Other selected presentations that may be of interest, with brief comments on each:
Plenary (webcast): Pathogenic vs Nonpathogenic Retrovirus Infections
Guido Silvestri
Univ of Pennsylvania, Philadelphia, US
– Excellent review of the state of the science and
particularly on the crucial role of persistent immune activation in
distinguishing pathogenic from non-pathogenic immunodeficiency virus
infections. Also offers this quote (from Guido Silvestri & Steve Deeks),
which may turn out to be a harbinger of where HIV pathogenesis research is
headed now that fully suppressive ART regimens have become available: “In the absence
of HIV replication, residual inflammation rather than drug toxicity may be the
most important obstacle towards reaching a normal healthy human lifespan.”
Paper # 82
S Jung, H Wend, N Donhauser, K Eissmann, B Fleckenstein, and
Heide Reil*
Univ Hosp Erlangen, Germany
Webcast, Thursday 2/18 (last presentation in session)
– Reports that some antibodies against the E2
protein of GB virus C (GBV-C) can broadly neutralize HIV isolates, due to a
mechanism involving interactions with phospholipids in the lipid bilayer of the
virus (a coating acquired from the host cell during virus budding). A similar
mechanism has been reported for the broadly neutralizing monoclonal antibody
2F5 and these findings may open novel routes toward an effectve neutralizing
antibody-based HIV vaccine. This presentation is also cited on JBM's PS blog which is
focused on developments in this field of study.
Paper # 140
Barbara Felber*1, E-Y Kim2, R Pal3, R Desrosiers4, S
Wolinsky2, and G Pavlakis1
1NCI-Frederick, MD, US; 2Northwestern Univ, Chicago, IL, US;
3Advanced Biosci Labs, Inc, Kensington, MD, US; and 4New England Primate Res
Ctr, Boston, MA, US
Webcast, Friday 2/19 (last but one presentation in session)

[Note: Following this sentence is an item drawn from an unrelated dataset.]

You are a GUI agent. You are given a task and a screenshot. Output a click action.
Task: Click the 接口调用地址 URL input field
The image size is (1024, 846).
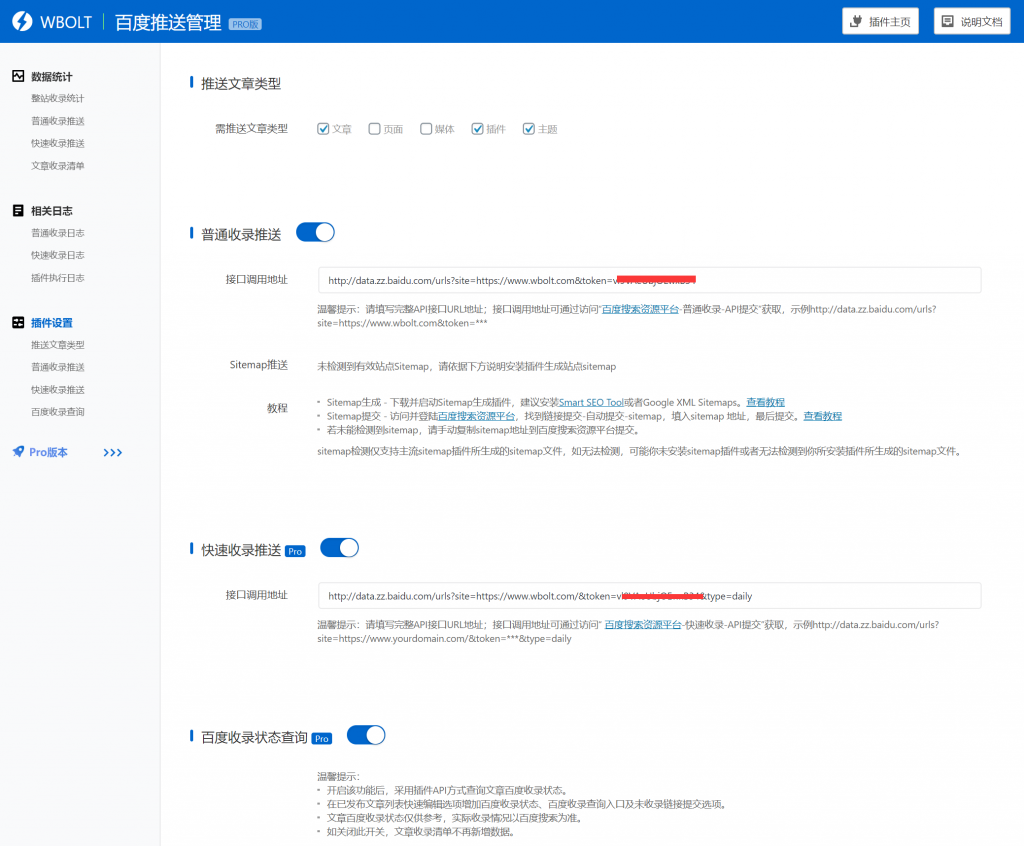648,280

– Uses challenge with a diverse SIVmac251 stock
and finds that some variants present in the stock remain undetectable until
chronic infection. This calls into question the interpretation that a single
dominant virus detectable during acute HIV infection means that only a single
variant was transmitted.
Paper # 285
Maraviroc Intensification for Suboptimal CD4+ Cell Response
Despite Sustained Virologic Suppression: ACTG 5256
Timothy Wilkin1, C Lalama2, A Tenorio3, A Landay3, H
Ribaudo2, J McKinnon4, R Gandhi5, J Mellors4, J Currier6, and R Gulick1
1Weill Cornell Med Coll, New York, NY, US; 2Harvard Sch of
Publ Hlth, Boston, MA, US; 3Rush Univ Med Ctr, Chicago, IL, US; 4Univ of
Pittsburgh Sch of Med, PA, US; 5Massachusetts Gen Hosp, Boston, US; and 6Univ
of California, Los Angeles, US
Poster PDF: http://www.retroconference.org/2010/PDFs/285.pdf
– Adding Maraviroc did not increase CD4 T cell
counts in people with poor CD4 T cell recovery despite sustained viral load
suppression. There was, however, a statistically significant reduction in
measures of immune activation; one interpretation of these findings is that –
at least in some cases – persistent immune activation may be a consequence of
poor CD4 T cell recovery rather than the primary cause. These results may note
bode well for the four other ongoing clinical trials of maraviroc with similar designs.
Paper # 714
Steven van Lelyveld*1, L Gras2, A Kesselring2, S Zhang2, F
de Wolf2, A Wensing1, and A Hoepelman1
1Univ Med Ctr Utrecht, The Netherlands and 2Stichting HIV
Monitoring, Amsterdam, The Netherlands
Poster PDF: http://www.retroconference.org/2010/PDFs/714.pdf
– A study showing that poor immune recovery
despite suppression of viral load is a risk factor for clinical illness,
emphasizing the need to research and develop new therapies to promote immune
reconstitution for people in this situation.